A bold step would also validate the model implemented by eMusic years ago, a company that has had iPod access from the beginning.

Meanwhile, competing music stores and players, long marginalized by Apple, could feel a lift from a DRM-free environment.


Digital Music Energy Shifts to Cannes, MidemNet

January 23, 2007


The action this weekend was in Cannes, France, the setting for another edition of MidemNet.

The digital music conference, once a small warm-up to the larger Midem, grabbed a healthy, international crowd and several notable speakers.  And of course, few could argue with a backdrop of the French Riviera and its distinctively sassy attitude.

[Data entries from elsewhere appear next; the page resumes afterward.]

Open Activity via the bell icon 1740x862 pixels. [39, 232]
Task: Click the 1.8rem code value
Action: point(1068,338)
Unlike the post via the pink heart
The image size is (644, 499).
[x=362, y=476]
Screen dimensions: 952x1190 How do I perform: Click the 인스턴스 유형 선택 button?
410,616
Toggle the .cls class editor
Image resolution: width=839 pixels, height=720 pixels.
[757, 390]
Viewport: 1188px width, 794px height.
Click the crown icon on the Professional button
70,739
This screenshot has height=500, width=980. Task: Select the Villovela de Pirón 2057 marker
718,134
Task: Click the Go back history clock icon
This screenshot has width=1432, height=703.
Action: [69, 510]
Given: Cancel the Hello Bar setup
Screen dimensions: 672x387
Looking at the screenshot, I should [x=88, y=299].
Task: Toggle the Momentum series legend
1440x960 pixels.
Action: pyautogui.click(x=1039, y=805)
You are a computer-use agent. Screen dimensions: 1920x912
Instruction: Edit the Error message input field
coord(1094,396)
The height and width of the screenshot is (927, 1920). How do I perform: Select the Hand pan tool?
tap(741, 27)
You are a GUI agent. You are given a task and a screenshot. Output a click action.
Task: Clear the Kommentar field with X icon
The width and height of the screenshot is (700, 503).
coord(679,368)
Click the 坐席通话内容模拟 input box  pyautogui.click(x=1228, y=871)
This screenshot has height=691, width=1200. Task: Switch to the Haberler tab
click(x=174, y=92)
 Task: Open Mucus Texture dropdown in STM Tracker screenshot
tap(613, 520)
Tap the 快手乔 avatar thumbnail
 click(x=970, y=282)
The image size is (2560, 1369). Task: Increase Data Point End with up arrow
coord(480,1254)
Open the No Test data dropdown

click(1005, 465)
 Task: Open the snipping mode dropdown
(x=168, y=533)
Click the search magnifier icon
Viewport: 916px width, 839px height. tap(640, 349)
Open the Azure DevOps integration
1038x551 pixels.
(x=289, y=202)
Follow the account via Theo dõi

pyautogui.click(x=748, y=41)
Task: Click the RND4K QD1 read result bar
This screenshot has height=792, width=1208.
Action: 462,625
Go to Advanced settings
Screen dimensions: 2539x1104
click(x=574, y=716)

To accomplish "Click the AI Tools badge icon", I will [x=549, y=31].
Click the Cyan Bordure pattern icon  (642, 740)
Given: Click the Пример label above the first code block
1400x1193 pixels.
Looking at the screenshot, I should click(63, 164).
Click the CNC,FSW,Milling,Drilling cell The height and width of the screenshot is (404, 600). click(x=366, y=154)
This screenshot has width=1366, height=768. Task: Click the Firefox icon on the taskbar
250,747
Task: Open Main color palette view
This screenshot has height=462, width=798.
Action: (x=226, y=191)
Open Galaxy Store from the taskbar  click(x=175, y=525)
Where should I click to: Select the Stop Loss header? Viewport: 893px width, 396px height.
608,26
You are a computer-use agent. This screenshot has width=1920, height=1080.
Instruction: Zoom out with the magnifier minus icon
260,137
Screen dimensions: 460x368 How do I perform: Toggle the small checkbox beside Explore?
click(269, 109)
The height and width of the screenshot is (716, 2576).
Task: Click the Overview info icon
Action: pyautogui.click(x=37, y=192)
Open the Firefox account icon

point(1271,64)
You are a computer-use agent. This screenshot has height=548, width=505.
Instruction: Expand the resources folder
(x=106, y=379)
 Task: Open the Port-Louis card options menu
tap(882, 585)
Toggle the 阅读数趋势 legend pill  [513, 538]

At the Palais de Festivales, attendees rubbed elbows with a number of heavy-hitters, including Rob Glaser, Chris Anderson, and Terry McBride, all present to help navigate the current chaos that is the digital music industry.  As usual, the Midem conference dovetails the NRJ Music Awards, what Americans would refer to as the “French Grammys”.

The ceremony drew superstars like Gwen Stefani, Fergie, Christina Aguilera, and Lionel Ritchie, a nice injection of celebrity.  The result was a rather energized resort community, despite the off-peak and somewhat chilly season.

Ted Cohen, now head of Los Angeles-based consultancy TAG Strategic, headed MidemNet once again this year.  That lent a level of familiarity and offbeat levity to the proceedings, while frequent moderator Ralph Simon offered a strong knowledge base.

So what was the mood?  A sense of realism surrounded a great deal of the discussions, though attendees were deeply divided on where this industry is going.  Will consumers pay for music in the future?  A strong contingent argued that digital recordings are not something that will court revenues down the line, though leading digital players argued passionately against that sentiment.

Other questions were equally divisive, but everyone agreed that this industry is moving incredibly fast, and newer arenas like virtual worlds grabbed a major chunk of the discussion.  After hours, attendees dropped by hangouts like the Majestic, Martinez, or the Carlton for some deal-making, while others let loose at a number of different parties.